01 Haz “İklim değişikliği, insan hakları meselesi”
Altıparmak Hukuk Bürosu, Birleşmiş Milletler Mülteciler Yüksek Komiserliği ve Birleşmiş Milletler İnsan Hakları Yüksek Komiserliği Ofisi tarafından Mart 2022’de hazırlanan “İklim Değişikliği, Yerinden Edilme ve İnsan Hakları” başlıklı bilgi notunu Türkçeye çevirdiğini açıkladı.
Çeviri metninde; küresel ısınma nedeniyle daha sık ve şiddetli hale gelen kasırgalar gibi aşırı hava olaylarının yaşama ve yeterli yaşam standardına sahip olma haklarını zedeleyebilecek derecede şiddetli hasarlara neden olduğu belirtildi.
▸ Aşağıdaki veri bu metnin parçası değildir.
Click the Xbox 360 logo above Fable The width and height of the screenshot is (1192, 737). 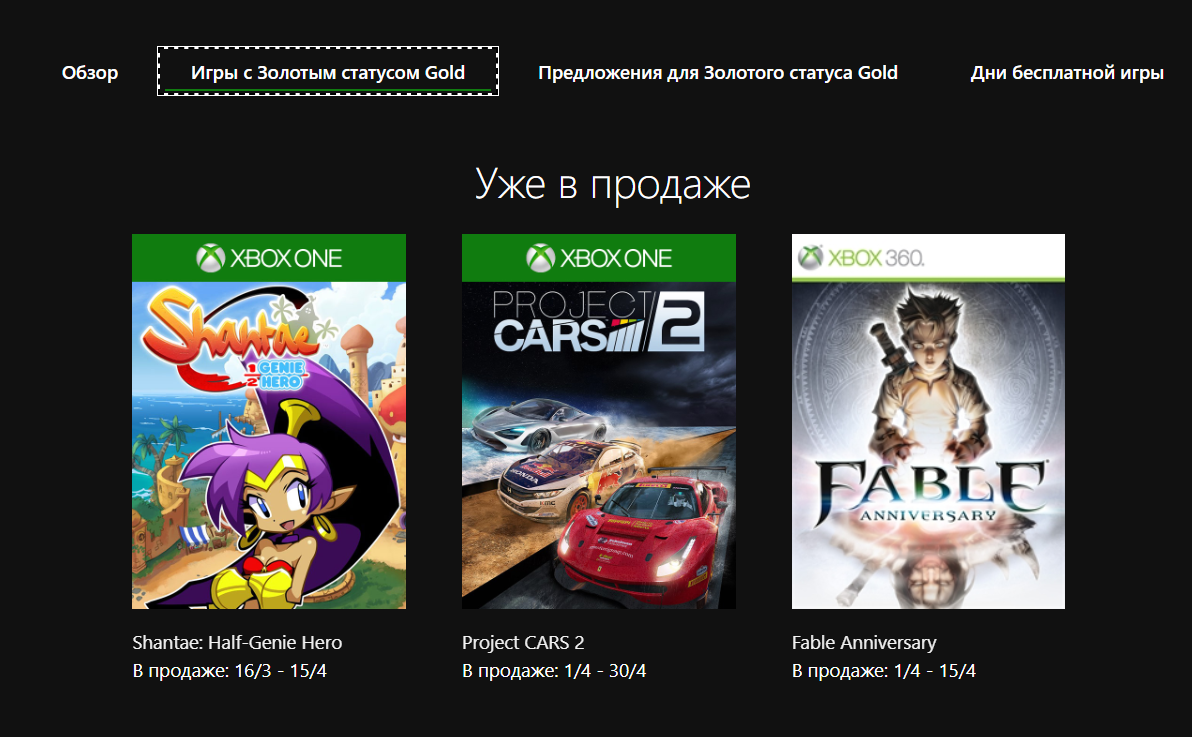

Deniz seviyesinin yükselmesi gibi yavaş başlayan süreçlerin ise kıyı ve tarım arazilerinin kaybına neden olarak tüm nüfus için yeterli barınma ve gıda haklarının tehlikeye girmesine neden olabileceğinin altı çizildi.
İklim değişikliğinin çölleşme, yükselen deniz seviyeleri, gittikçe sıklaşan şiddetli hava olayları gibi etkileri; yaşam, temel ihtiyaçlar, sağlık ve yeterli barınma hakları dâhil olmak üzere insan haklarından yararlanma önünde büyük engel teşkil ediyor. Aynı zamanda yerinden edilme bağlamında iklim değişikliği, tüm dünyada gittikçe artan şekilde insan hakları boyutuyla tartışılmasıyla beraber ele alınıyor.
Ayrıca doğayla olan güçlü bağları göz önüne alındığında, yerli halklardan oluşan yaklaşık 400 milyon kişinin kültürel haklarına olduğu kadar müşterek gelişme ve kendi kaderlerini belirleme haklarına yönelik tehditlerle karşı karşıya kaldıklarına dikkat çekildi.
Bunun yanı sıra, iklim açısından kırılganlığı yüksek olan ülkelerin, mültecilerin yüzde 40’ına, çatışma ya da şiddet nedeniyle ülke içinde yerinden edilmiş kişilerin ise yüzde 70’ine ev sahipliği yaptıkları söylendi. Bu toplulukların iklim krizlerine yüksek düzeyde maruz kalan ve krizlere karşı son derece kırılgan olmalarına karşın giderek daha kötüleşen çevre şartlarına uyum sağlamak için daha az kaynağa ve desteğe sahip olduklarını ve bu durumun eşitlik hakkı ve ayrımcılık yasağı ile ilgili endişeleri arttırdığına dikkat çekildi.
Altıparmak Hukuk Bürosu yaptığı açıklamada, iklim değişikliğinin bir insan hakları meselesi olduğunu bir kez daha vurguladı.